Exercise: Rewrite everything from the row containing "The height and width of the screenshot is (866, 1400)." down to the end of the rows, requests included, scaling every coordinate in the answers by 2.2. Round each result to a whole number, with halves rounded up.

Pointing rows for text and elements:
◆ ◆ ◆ ◆ ◆ ◆ ◆

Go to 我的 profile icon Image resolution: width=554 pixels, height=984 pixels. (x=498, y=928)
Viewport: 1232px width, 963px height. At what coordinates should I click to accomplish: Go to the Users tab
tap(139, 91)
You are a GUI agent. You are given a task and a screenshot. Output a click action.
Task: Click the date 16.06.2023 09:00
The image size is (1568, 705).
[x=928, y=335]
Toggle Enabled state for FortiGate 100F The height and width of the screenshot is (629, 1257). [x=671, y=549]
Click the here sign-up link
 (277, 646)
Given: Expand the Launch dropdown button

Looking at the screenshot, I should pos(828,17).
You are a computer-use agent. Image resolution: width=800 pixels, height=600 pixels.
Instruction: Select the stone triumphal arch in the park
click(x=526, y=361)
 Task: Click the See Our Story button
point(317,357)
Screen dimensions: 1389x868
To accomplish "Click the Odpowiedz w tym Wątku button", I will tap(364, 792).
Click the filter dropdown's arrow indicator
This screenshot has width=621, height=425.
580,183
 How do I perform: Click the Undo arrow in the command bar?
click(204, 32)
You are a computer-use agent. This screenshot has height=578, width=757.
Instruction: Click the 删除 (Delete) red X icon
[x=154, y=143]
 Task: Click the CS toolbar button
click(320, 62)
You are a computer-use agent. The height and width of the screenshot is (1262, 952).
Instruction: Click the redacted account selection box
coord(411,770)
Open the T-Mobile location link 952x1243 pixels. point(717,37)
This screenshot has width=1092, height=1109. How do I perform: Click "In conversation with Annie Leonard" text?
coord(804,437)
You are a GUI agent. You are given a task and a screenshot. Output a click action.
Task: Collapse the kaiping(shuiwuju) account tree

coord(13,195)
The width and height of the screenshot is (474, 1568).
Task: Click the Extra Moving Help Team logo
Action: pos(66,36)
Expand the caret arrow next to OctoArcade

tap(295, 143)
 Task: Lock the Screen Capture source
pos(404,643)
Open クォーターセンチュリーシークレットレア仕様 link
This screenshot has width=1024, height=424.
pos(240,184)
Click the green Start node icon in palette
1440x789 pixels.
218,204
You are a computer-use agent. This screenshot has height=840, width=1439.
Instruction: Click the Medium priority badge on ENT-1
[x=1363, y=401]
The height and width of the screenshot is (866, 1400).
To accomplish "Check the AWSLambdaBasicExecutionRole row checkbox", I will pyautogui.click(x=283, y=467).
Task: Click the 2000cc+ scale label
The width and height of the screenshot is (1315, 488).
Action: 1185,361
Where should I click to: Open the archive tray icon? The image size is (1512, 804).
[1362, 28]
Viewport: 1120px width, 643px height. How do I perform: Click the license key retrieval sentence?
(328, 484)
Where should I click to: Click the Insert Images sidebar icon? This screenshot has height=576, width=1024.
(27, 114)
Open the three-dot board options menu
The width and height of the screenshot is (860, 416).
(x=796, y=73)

◆ ◆ ◆ ◆ ◆ ◆ ◆

Correct response:
The height and width of the screenshot is (866, 1400).
To accomplish "Check the AWSLambdaBasicExecutionRole row checkbox", I will pyautogui.click(x=623, y=1027).
Task: Click the 2000cc+ scale label
The width and height of the screenshot is (1315, 488).
Action: 2607,794
Where should I click to: Open the archive tray icon? The image size is (1512, 804).
[2996, 62]
Viewport: 1120px width, 643px height. How do I perform: Click the license key retrieval sentence?
(722, 1065)
Where should I click to: Click the Insert Images sidebar icon? This screenshot has height=576, width=1024.
(59, 251)
Open the three-dot board options menu
The width and height of the screenshot is (860, 416).
(x=1751, y=161)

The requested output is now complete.